On Monday's Special Report with Bret Baier on Fox News, Hume lamented that "veteran political observers on both the left and right are still trying to figure out what the House Tea Party caucus" and Sen. Ted Cruz (R-TX) were thinking "when they insisted on using the threat of a government shutdown to defund ObamaCare."

Hume, along with those like Charles Krauthammer and George Will in the veteran punditocracy, has fiercely criticized Cruz during the fight to defund Obamacare. And he acknowledged that though "in conventional terms, it seems inexplicable," Cruz "and his adherents do not view things in conventional terms."

"They look back over the past half-century, including the supposedly golden era of Ronald Reagan, and see the uninterrupted forward march of the American left," Hume said, without acknowledging that Reagan fought the establishment from the time he endorsed Barry Goldwater's candidacy for president in 1964 and challenged the establishment in 1976 and 1980, ultimately triumphing. 

That is the fight those like Cruz, Sen. Mike Lee (R-UT), and former Alaska Gov. Sarah Palin are continuing today. 

"Entitlement spending never stopped growing," Hume said. "The regulatory state continued to expand. The national debt grew and grew and finally in the Obama years, exploded. They see an American population becoming unrecognizable from the free and self-reliant people they thought they knew."

Hume then acknowledged that the "good guys" in Congress Palin said was already leading a third-party movement "see the Republican Party as having utterly failed to stop the drift toward an unfree nation supervised by an overweening and bloated bureaucracy."

"They are not interested in Republican policies that merely slow the growth of this leviathan," Hume said. "They want to stop it and reverse it. And they want to show their supporters they'll try anything to bring that about."

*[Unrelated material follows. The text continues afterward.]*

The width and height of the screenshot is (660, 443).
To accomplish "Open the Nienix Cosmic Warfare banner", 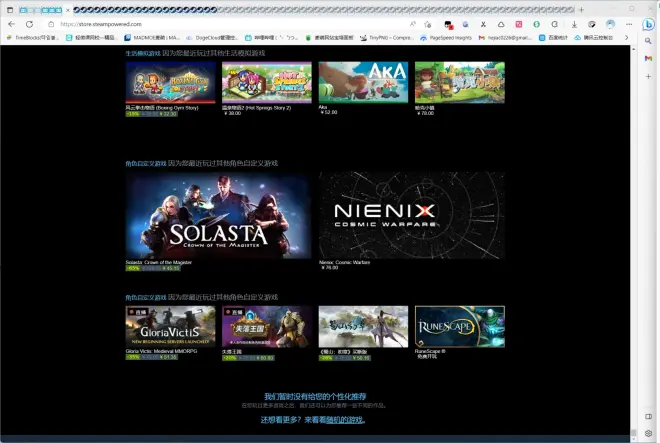I will [x=412, y=215].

Those who support Cruz also do not want to see a GOP that simply manages the decline of America and revolted against the crony capitalistic domestic programs of President George W. Bush's administration and the Republican Congress in the 2000s in which many so-called conservatives came to Washington to change it and got changed by it. Or, as those like Palin and the Government Accountability Institute's Peter Schweizer have said, they saw Washington's cesspool as a big jacuzzi.

The explosion of Washington, D.C. as the country's "Boomtown" started when Republicans saw that they could cement their status in Washington's permanent political class by expanding the size and scope of the federal government and extract wealth from Americans to enrich their political cronies, as Schweizer has argued. That resulted in policies like No Child Left Behind and TARP that the conservative base detested and those in the Tea Party grassroots have vowed not to allow to happen again.